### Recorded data
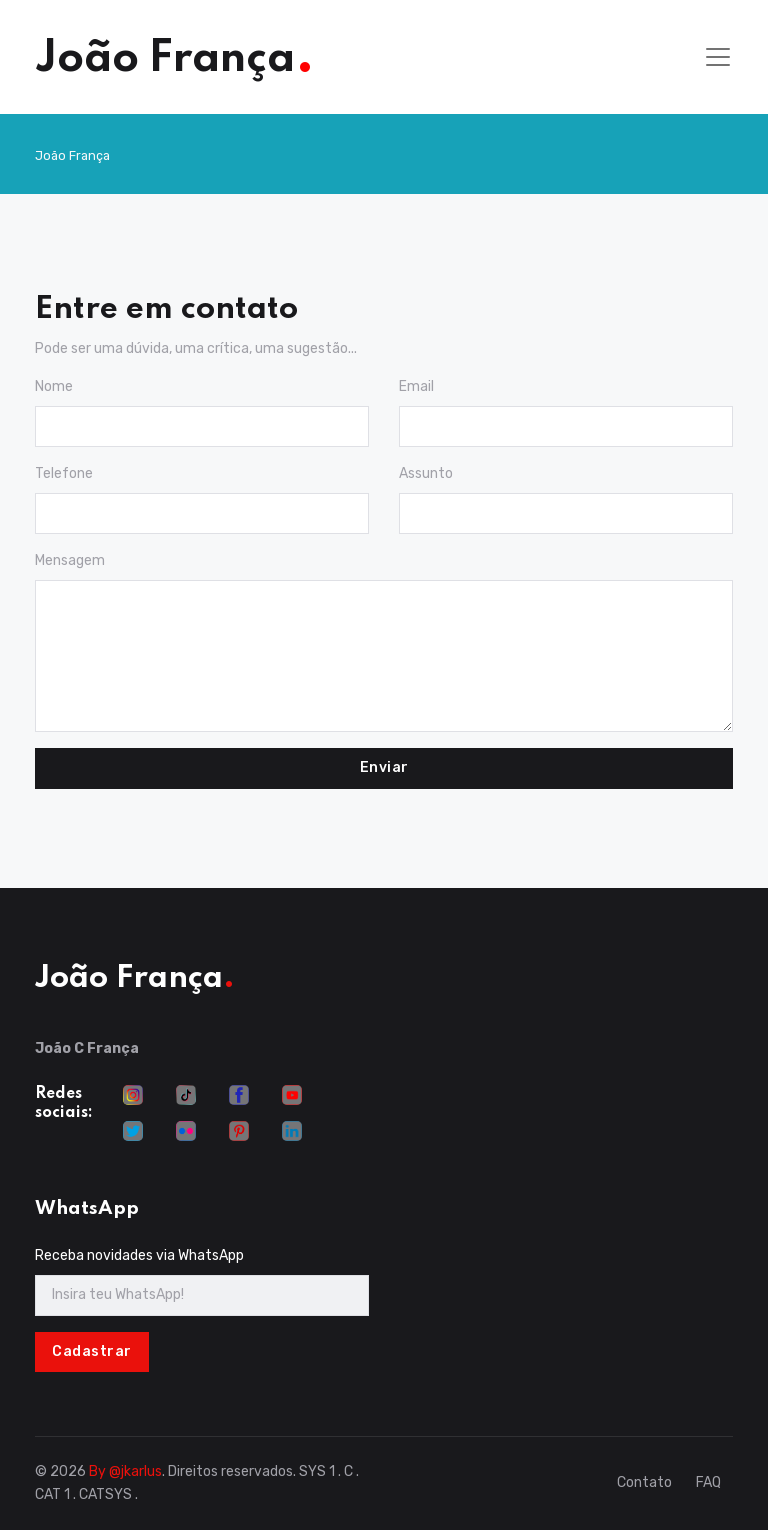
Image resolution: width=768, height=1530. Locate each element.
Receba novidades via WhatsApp (139, 1255)
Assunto (426, 473)
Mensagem (70, 560)
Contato (644, 1482)
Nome (54, 386)
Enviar (384, 767)
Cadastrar (92, 1351)
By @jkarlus (125, 1471)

### Task statement
Print all of the rows above verbatim, omitting the pictures.

### Answer for the task
Image resolution: width=768, height=1530. Locate each element.
Receba novidades via WhatsApp (139, 1255)
Assunto (426, 473)
Mensagem (70, 560)
Contato (644, 1482)
Nome (54, 386)
Enviar (384, 767)
Cadastrar (92, 1351)
By @jkarlus (125, 1471)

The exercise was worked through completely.